The Governor has signed House Bill 2856, that would add a “Yes, Likely or Unknown” requirement to veterans’ death certificates to clarify if a military service-related injury contributed to the cause of death. This change would better reflect service-connected illnesses and injuries potentially caused by such factors as exposure to radiation or chemicals like Agent Orange. With this more accurate information, families of deceased veterans would be better able to claim benefits to which they are entitled.
The need for the new law was brought to me by the family of a deceased veteran who was denied certain death benefits just because his death certificate did not include the full range of information about the conditions which led to his death.
A grieving family of a veteran should not have to jump through bureaucratic hoops to get a death certificate amended in order to receive the benefits they deserve. This change spares them that additional trauma, and I’m thankful for all who helped us get it signed into law.
Farm to Food Bank program made permanent
Another bill I supported, HB 2879, which makes the Farm to Food Bank program permanent, has been signed into law.
The Farm to Food Bank program existed as a pilot program for the past two years. It is intended to help farmers, food banks and people in need. This legislation expands access to the program and makes it permanent.
The program creates a process to acquire and distribute fresh fruits, vegetables, meat, poultry, dairy and eggs to organizations which provide free food to those who need it. The law requires that the food come from Illinois producers.
The pilot program demonstrated its success over the past two years, when almost 2.5 million pounds of food were donated.
Illinois paid out $5.2 billion in fraudulent or excessive unemployment claims during COVID
The Illinois Auditor General has released a report which found that the state paid out $5.2 billion in fraudulent or excessive unemployment claims during the COVID pandemic. Of these payments, $46 million went to people who were either incarcerated or deceased.
The Department of Employment Security (IDES) overpaid by $2 billion from the regular unemployment insurance and $3.2 billion from the federal Pandemic Unemployment Assistance program. The audit found that only about 10% of the funds have been recovered.
Unemployment surged in Illinois after Governor Pritzker issued shutdown orders that lasted for many months, closing down businesses and forcing Illinois residents out of work. “IDES was not prepared to respond to the needs created by the pandemic,” says the report. “IDES did not have a plan for responding to recessions and potential surges in claims.”
Throughout the pandemic, as IDES offices stayed closed and unemployed Illinoisans struggled to make contact with anyone at IDES to assist them with their claims, Republicans called for reforms at IDES and offered ideas for solutions, only to be shut out. The audit shows the expensive price tag of the mismanagement and failures at IDES.

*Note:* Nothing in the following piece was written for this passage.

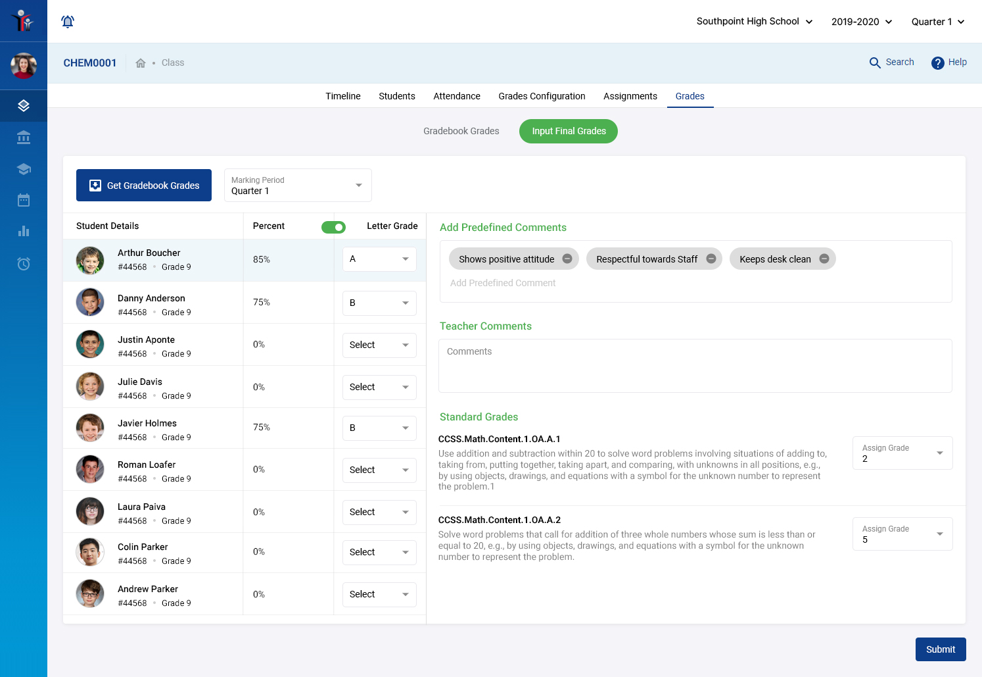Open the alarm clock icon in sidebar
982x677 pixels.
point(24,263)
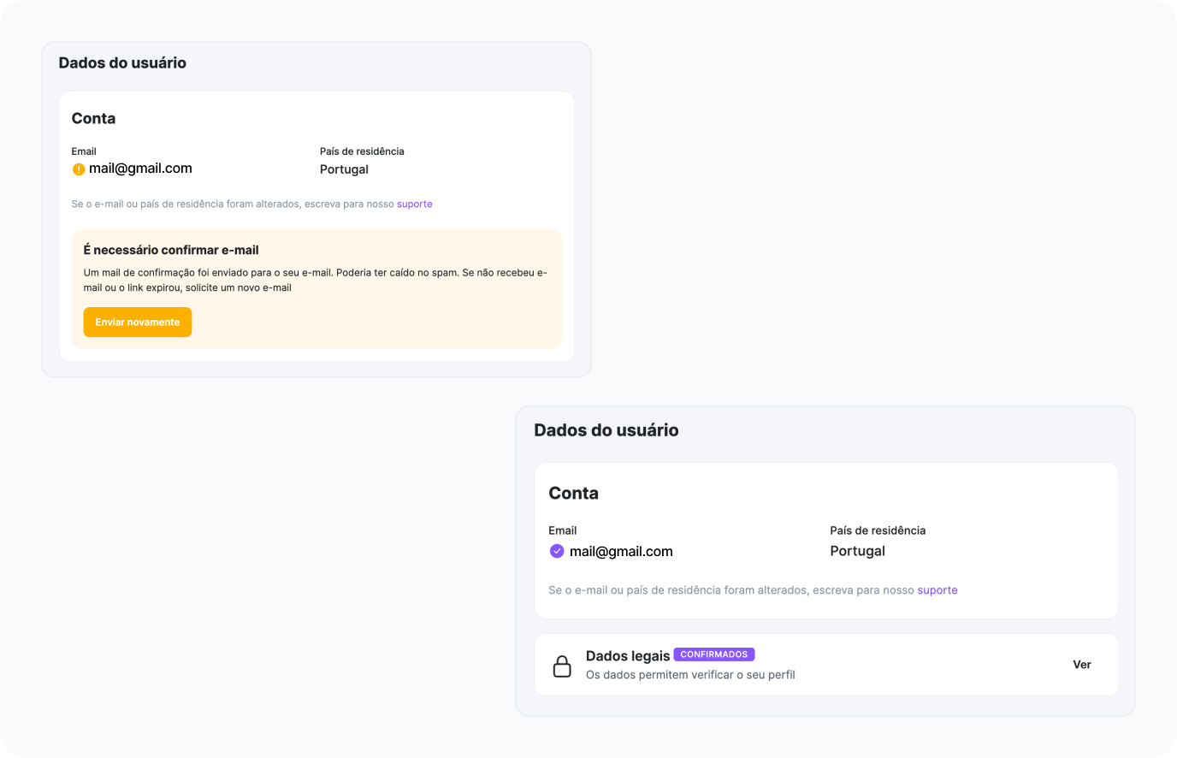
Task: Open the suporte link above the confirmation warning
Action: (414, 204)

Farmland Assessment Seminars coming up August 21-22
I will be joining forces with our local Farm Bureau offices to host a series of Farmland Assessment Seminars throughout the area on August 21 and 22.
As a farmer myself I am well aware of the impact that increased farmland assessments and their effect on property taxes can have on farmers. The purpose of these seminars is to help our local farmers get the facts they need to understand this system and what it means for them.

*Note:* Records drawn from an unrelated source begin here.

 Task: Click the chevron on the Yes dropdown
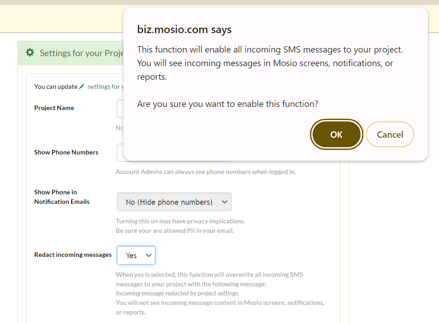click(149, 255)
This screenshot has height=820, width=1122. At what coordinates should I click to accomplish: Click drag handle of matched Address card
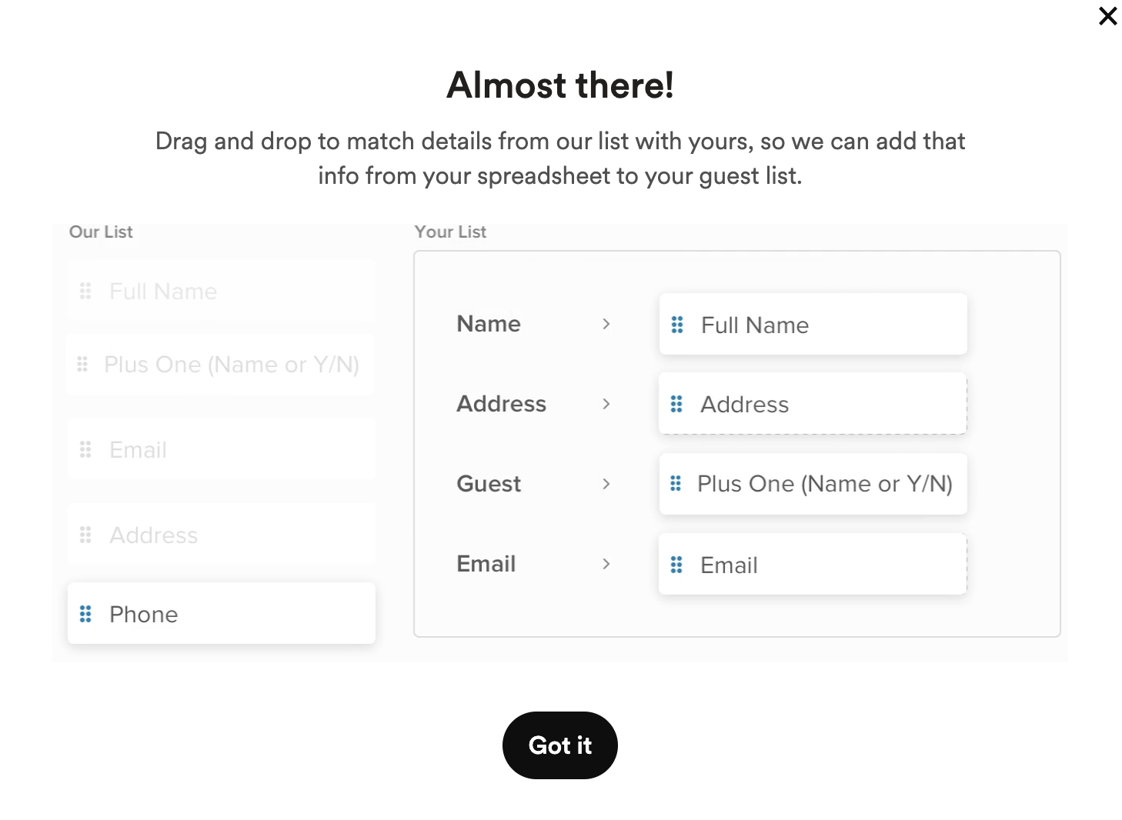[x=676, y=404]
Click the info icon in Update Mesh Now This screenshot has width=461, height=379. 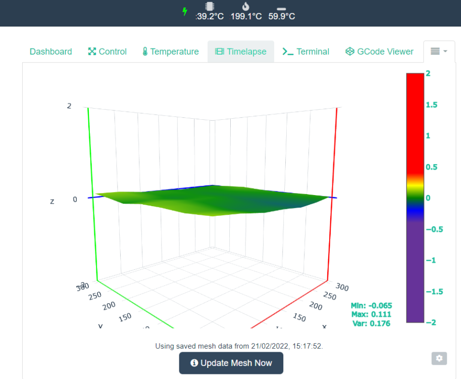pyautogui.click(x=194, y=363)
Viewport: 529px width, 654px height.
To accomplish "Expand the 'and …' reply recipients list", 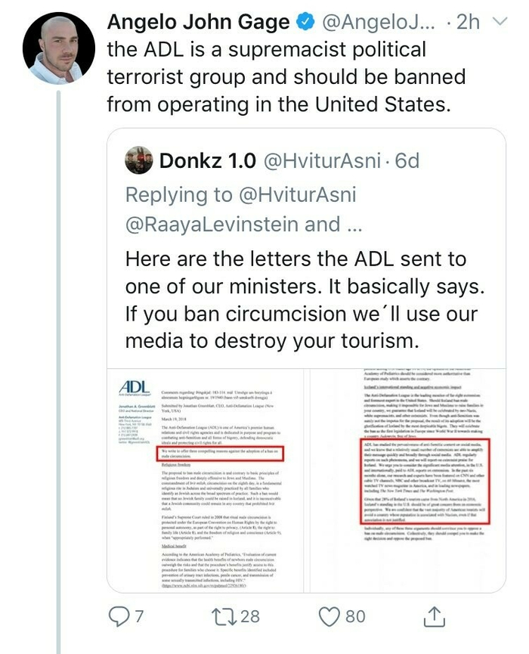I will [x=333, y=225].
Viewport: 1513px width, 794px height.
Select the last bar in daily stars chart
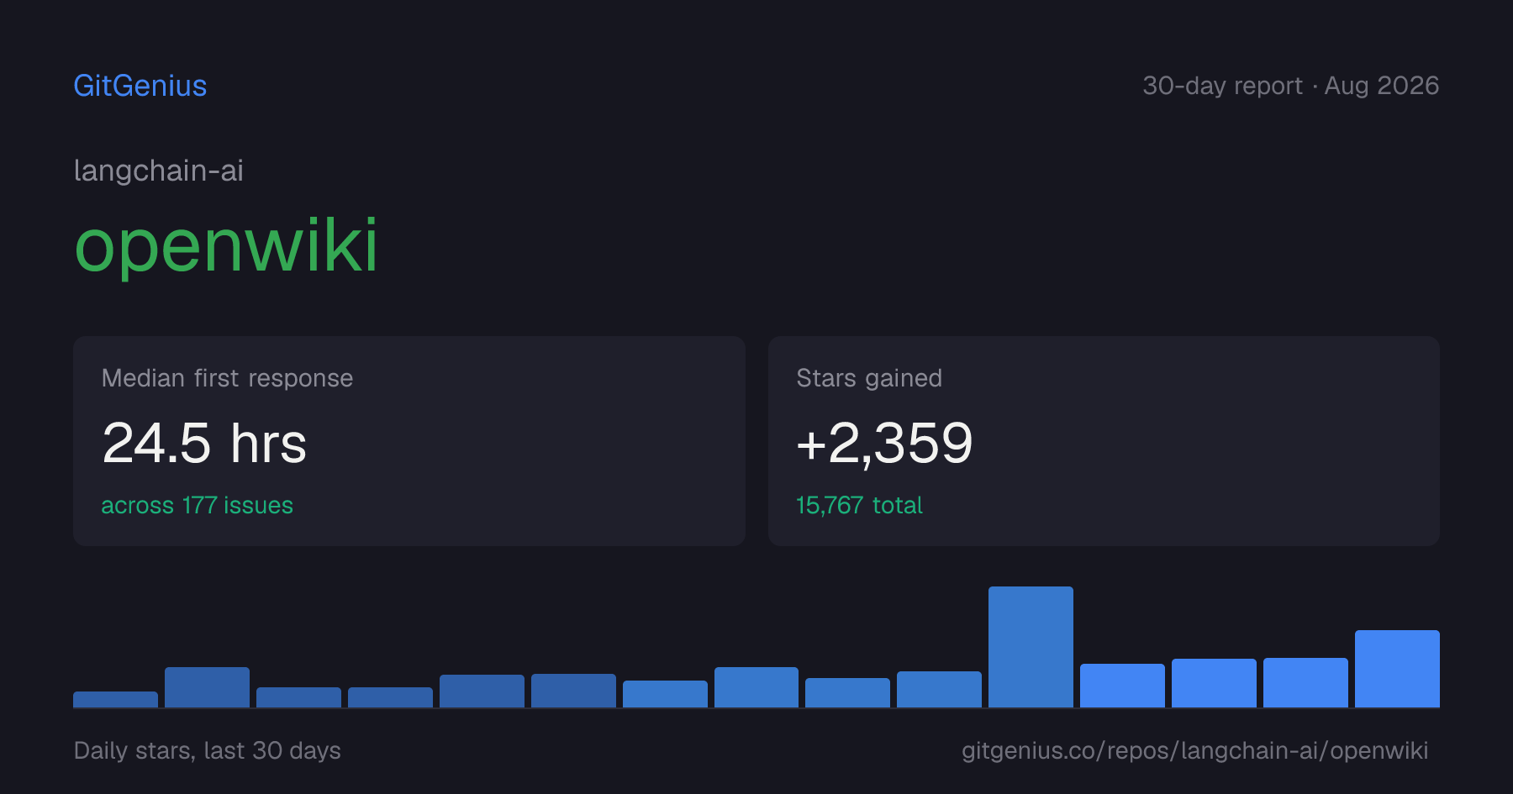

There will be four meetings spread over two days.
1 p.m. Monday August 21 – Spoon River College Community Outreach Center, 2500 E. Jackson, Macomb
3 p.m. Monday August 21 – Warren-Henderson Farm Bureau Office, 1000 N. Main Street, #1, Monmouth
8:30 a.m. Tuesday August 22 – Knox County Farm Bureau, 180 S. Soangetaha Road, Galesburg
11 a.m. Tuesday August 22 – Lavender Crest Winery, 5401 U.S. 6, Colona
All farmland owners or farm managers are invited to attend. Residency in the host county is not required.
The presentations will be made by Brenda Matherly, Director of Local Government Affairs with the Illinois Farm Bureau, and will give attendees a better understanding on how farmland assessments are calculated and the long-term impact of those values.
To accommodate seating and materials, please pre-register with my office or your local Farm Bureau.